The University of New Mexico

09/09/2025 | Press release | Distributed by Public on 09/09/2025 17:20

UNM faculty and students travel to Japan to commemorate 80th anniversary of atomic bombings

UNM Associate Professor Myrriah Gómez and graduate students Sachi Barnaby (computer science) and Yoma Wilson (art) joined faculty and students from eight U.S. universities, as well as U.S. Catholic clergy, on a pilgrimage to Japan to commemorate the 80th anniversary of the atomic bombings of Hiroshima and Nagasaki.

During the weeklong trip, the UNM delegation participated in Catholic masses and civic gatherings, including academic panels. The students joined peers from eight other universities in the U.S. and Japan for seminar discussions.

"Our pilgrimage to Hiroshima and Nagasaki was just transformative," said Barnaby. "The conversations I had with Japanese and American students, as well as faculty and clergy, challenged me to ask deeper questions about nuclear weapons, and I'm eager to continue our peacebuilding efforts beyond this trip."

Gómez delivered a talk titled From New Mexico to Nagasaki as part of the "Walking Together: A Gathering of Pilgrims for Peace" symposium in Nagasaki. The event was organized by the Partnership for a World Without Nuclear Weapons (PWNW), which includes the Archdioceses of Santa Fe, Seattle, Hiroshima and Nagasaki, in collaboration with Notre Dame University, Georgetown University, Loyola University Chicago, Marquette University, Sophia University (Japan), Nagasaki Junshin Catholic University (Japan), and Nagasaki Protestant universities.

Myrriah Gómez delivering dirt from El Santuario de Chimayó

As part of her talk, Gómez delivered dirt from El Santuario de Chimayó to the Urakami Cathedral in Japan as a symbol of her pilgrimage-from the place where the plutonium bomb known as Fat Man was developed and tested to Nagasaki, where it killed 40,000 people on impact. The original Urakami Cathedral was at the hypocenter of the blast.

Her talk, From New Mexico to Nagasaki: A Pilgrimage of Hope, was delivered in both English and Japanese at the Urakami Cathedral. The original cathedral was at the hypocenter of the atomic bombing of Nagasaki by the United States on Aug. 9, 1945. The prototype for the bomb dropped on Nagasaki was developed in Los Alamos, New Mexico, and tested at the Trinity site in south-central New Mexico.

"There were many reflections of New Mexico in Japan, which is so fundamentally different, but there were two things for me that were strikingly similar: the Catholic faith and the language of nuclear abolition," said Gómez.

Other participants on the panel included Archbishop Emeritus Takami of Nagasaki; Hirano Fusako, a hibakusha (atomic bomb survivor) from Japan; and Nishimura Yuji, a Nissi Hibakusha (second-generation atomic bomb survivor) from Nagasaki.

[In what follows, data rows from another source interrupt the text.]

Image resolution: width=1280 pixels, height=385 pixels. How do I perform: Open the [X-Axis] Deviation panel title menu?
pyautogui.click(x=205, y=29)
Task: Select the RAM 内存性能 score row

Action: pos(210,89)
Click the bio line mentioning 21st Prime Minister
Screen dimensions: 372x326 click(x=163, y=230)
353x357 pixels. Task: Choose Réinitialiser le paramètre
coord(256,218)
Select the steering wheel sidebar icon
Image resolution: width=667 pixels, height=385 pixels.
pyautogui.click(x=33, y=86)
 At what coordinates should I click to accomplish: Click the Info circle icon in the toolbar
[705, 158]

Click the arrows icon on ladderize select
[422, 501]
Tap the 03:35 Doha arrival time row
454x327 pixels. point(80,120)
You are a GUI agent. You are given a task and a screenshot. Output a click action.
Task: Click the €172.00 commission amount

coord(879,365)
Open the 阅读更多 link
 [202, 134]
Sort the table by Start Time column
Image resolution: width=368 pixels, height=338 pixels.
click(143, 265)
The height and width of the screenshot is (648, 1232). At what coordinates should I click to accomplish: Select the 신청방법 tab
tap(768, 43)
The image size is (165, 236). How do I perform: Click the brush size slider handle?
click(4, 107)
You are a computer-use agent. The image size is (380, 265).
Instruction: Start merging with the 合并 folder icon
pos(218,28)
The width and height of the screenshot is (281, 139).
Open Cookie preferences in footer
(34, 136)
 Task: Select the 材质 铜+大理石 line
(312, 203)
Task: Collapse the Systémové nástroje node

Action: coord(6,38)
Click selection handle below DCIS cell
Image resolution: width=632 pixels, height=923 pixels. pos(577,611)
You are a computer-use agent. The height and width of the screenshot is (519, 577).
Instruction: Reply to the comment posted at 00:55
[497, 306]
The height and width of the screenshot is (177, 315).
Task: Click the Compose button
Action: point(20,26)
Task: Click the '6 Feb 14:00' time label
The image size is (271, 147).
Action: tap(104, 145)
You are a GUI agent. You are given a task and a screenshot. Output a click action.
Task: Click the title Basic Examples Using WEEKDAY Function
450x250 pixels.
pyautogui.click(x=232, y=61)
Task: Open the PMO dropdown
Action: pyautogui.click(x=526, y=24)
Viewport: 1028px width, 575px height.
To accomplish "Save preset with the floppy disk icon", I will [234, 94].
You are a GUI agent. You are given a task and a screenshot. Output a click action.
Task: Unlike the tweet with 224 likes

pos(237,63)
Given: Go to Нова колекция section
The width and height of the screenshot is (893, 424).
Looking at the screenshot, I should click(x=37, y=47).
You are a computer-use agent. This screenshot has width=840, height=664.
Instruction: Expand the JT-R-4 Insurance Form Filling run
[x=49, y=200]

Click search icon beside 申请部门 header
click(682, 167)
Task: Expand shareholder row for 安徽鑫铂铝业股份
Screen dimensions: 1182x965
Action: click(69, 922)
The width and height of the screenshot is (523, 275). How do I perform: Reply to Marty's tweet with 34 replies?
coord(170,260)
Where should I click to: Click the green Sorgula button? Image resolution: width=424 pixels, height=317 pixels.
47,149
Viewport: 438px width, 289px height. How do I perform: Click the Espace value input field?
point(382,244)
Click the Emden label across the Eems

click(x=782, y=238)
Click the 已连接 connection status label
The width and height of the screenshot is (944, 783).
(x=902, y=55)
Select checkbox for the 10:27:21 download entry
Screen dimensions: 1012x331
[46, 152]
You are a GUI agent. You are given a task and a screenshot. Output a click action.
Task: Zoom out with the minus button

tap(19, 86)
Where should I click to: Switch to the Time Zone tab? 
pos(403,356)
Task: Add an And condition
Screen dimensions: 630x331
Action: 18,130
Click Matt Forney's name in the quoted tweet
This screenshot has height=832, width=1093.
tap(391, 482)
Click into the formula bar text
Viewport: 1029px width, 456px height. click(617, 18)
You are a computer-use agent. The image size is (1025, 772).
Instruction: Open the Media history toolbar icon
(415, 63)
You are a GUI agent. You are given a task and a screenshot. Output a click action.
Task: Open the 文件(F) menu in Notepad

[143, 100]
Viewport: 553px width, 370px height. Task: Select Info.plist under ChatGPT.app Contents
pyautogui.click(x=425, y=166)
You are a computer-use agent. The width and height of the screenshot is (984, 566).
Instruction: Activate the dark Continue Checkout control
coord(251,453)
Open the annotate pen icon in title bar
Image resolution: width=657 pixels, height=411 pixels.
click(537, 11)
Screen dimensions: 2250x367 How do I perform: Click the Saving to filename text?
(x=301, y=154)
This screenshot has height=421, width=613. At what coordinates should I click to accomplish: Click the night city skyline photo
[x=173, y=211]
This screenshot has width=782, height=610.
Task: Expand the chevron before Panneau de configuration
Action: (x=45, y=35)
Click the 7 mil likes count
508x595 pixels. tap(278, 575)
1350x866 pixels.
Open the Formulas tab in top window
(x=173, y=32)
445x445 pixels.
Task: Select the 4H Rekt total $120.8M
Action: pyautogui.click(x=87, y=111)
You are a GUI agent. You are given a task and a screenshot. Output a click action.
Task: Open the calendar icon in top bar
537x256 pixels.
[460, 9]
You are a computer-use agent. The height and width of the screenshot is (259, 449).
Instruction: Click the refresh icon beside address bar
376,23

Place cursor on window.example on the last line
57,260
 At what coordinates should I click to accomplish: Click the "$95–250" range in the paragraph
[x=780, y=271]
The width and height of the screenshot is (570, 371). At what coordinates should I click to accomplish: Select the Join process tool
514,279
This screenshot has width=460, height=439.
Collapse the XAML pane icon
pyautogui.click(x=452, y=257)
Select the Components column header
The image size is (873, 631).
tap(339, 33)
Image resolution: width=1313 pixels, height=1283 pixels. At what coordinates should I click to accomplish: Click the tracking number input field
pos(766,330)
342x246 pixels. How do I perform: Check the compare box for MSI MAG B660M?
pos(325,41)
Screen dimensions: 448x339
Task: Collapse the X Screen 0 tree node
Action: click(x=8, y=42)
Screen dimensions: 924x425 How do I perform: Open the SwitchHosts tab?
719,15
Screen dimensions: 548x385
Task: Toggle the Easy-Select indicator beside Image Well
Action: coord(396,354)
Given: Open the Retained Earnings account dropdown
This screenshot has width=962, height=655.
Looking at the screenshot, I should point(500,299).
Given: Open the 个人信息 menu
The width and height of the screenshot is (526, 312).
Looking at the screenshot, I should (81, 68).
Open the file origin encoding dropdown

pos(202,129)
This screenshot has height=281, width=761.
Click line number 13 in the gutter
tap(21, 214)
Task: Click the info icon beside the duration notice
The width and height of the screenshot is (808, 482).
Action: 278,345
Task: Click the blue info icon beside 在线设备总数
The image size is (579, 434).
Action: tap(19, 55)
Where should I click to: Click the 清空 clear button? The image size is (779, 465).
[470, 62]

"The partnerships developed before and during this trip will extend into the future in terms of binational collaboration. We hope to bring a traveling exhibit from the Nagasaki Atomic Bomb Museum to UNM in 2027," Gómez stated.

Barnaby and Wilson joined 33 other students from U.S. and Japanese institutions in a forum that met twice before the pilgrimage and twice during the trip to discuss nuclear weapons. They also listened to hibakusha testimony and visited the atomic bomb museums in Hiroshima and Nagasaki, along with other cultural landmarks.

"It was great to connect with other students from American and Japanese Universities on our goal for nuclear abolition," said Wilson. "We were able to exchange information and stories and some of the Japanese students were hearing about the [Trinity] Downwinders for the first time."

"The best part was taking two UNM students to collaborate with the three dozen students who participated in this convergence. Yoma and Sachi have already started a local chapter of Students for Nuclear Disarmament since we returned," Gómez concluded.

The trio will co-author a piece, Finding Querencia in Japan: A Nuclear Pilgrimage from New Mexico to Nagasaki, in an upcoming special issue of Nexus: Conversations on the Catholic Intellectual Tradition.